Снег покрывал мостовую, расстилая свою белую поверхность налево до особняка Субиз и направо до монастыря Синих сестер. Дамы и мужчины столпились у трех окон и с беспокойством смотрели на улицу. Минуту продолжалось глубокое молчание.
— Мы ошиблись, — сказал герцог де Бриссак.
— Однако, я слышал крик, — возразил Таванн.
— И я тоже, — прибавила Камарго, — это был крик испуга, а потом — стоны.
— Ничего больше не слышно… и не видно ничего.
— Шш! — сказала Кино.
Все прислушались.
— Я что-то слышу, — сказала Кино очень тихим голосом.
— Да-да, — подтвердила Сале.
— Это стоны, выдающие страдание, — прибавила Дюмениль. — Я слышу ясно.

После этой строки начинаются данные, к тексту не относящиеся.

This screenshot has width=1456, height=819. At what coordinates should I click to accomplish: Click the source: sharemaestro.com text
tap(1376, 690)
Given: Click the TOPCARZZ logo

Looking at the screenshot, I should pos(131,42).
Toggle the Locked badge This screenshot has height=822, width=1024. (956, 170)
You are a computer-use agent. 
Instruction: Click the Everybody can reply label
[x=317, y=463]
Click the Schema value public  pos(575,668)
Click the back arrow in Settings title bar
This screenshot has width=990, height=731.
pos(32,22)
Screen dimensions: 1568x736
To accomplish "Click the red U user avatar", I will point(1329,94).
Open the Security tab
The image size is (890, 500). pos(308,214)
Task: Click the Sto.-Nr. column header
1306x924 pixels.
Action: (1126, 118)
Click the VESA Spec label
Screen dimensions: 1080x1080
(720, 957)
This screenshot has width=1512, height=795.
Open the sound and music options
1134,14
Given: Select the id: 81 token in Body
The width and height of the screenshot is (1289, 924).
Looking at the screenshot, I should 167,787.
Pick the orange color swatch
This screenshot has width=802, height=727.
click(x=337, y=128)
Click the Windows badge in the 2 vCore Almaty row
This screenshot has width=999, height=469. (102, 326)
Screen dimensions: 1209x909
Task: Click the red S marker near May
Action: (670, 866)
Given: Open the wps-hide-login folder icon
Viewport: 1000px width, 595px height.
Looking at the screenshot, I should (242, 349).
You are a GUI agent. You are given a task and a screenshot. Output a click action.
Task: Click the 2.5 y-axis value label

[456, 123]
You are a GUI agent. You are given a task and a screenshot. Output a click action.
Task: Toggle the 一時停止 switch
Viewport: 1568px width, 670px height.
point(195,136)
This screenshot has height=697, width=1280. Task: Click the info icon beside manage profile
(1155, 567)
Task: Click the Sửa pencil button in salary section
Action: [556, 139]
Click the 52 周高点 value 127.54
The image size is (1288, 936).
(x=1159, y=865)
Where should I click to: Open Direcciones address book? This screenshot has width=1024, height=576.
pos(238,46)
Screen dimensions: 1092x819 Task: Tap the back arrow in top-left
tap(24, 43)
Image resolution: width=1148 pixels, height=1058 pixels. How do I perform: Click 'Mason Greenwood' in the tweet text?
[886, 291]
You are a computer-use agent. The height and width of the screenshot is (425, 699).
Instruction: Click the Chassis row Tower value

— Надо пойти посмотреть, что это такое, — с живостью сказал Таванн.
— Нет! Нет! Останьтесь! — закричала Камарго. — Я пошлю людей, пусть они посветят. Ты идешь, Креки?
— И я пойду с вами, — сказал князь де Ликсен. — Эти господа, пока мы будем искать, останутся у окон и будут сообщать, что они видят.
Все трое поспешно вышли. Женщины остались стоять у окон с герцогом де Ришелье, герцогом де Коссе-Бриссаком и аббатом де Берни.
Красноватый блеск факелов отражался в снегу.
— Ах! — произнесла Сале. — Вот они на улице Королевского парка.
— Они ищут, — сказала Дюмениль.
— Вы слышите стоны? — спросила Камарго.
— Нет.
— Ах! Они возвращаются, — возвестил аббат де Берни.
Действительно, три дворянина, которых впереди и сзади сопровождали лакеи, возвращались к отелю. Они вышли на Жемчужную улицу и прошли под окнами.
— Ничего! — сказал Креки, приподняв голову. — На снегу не видно никаких следов.
Таванн шел впереди. Вдруг он ускорил шаги.
— Идите скорее! — позвал он.
Он дошел до улицы Тампль. Друзья присоединились к нему, подбежали и лакеи. Женщины смотрели с беспокойством.
— Я ничего не вижу, — сказала Камарго.
— И я тоже, — подтвердила Госсен.
— Они остановились напротив особняка Субиз, — сказал аббат де Берни, — и окружили кого-то. Или что-то…
— Они поднимают тело, — сказал герцог де Ришелье.
— Да-да! Ах, они возвращаются!
— Вот бежит Креки!
Все высунулись из окна на улицу.
— Это несчастная женщина, она сильно ранена, — сказал маркиз, — и без чувств.
— Скорее! Скорее несите ее сюда! — распорядилась Камарго.
Все пришло в движение в этом очаровательном особняке.
— Сюда, господа, в эту комнату! — говорила Камарго.
— Тише, князь! Осторожно!
— Вы хорошо ее держите, Таванн?
— Очень хорошо. Позвольте, я понесу ее теперь один — одному пройти легче, к тому же, бедняжка не тяжелая.
Таванн поднялся по лестнице. Он нес на руках бесчувственное тело женщины — маленькой, слабой, тоненькой — в одежде богатой мещанки.
Лицо ее было бледным, губы бесцветными, глаза закрыты, а длинные темно-каштановые волосы падали почти на ступени лестницы. Руки висели безжизненно. Корсаж платья был разорван, и кровь текла из широкой раны в левой стороне груди. Руки, платье, лицо были запачканы кровавыми пятнами. Таванн вошел со своей ношей в будуар, обитый розовым шелком, и положил женщину на диван, который лакей выдвинул на середину комнаты. Дамы окружили диван.
— Ах! Боже мой! — воскликнула Кино, всплеснув руками. — Да это Сабина!
— Вы ее знаете? — спросила Дюмениль с удивлением, отразившимся и на лицах окружающих.
— Как же! Это Сабина, дочь парикмахера Даже.
— Это правда! И я ее узнала! — сказала Камарго.
— Бедняжка, какая ужасная рана!
— Она не приходит в себя!
— Она теряет кровь!
— Ее надо перевязать…
— Надо послать за доктором! Скорее! За доктором!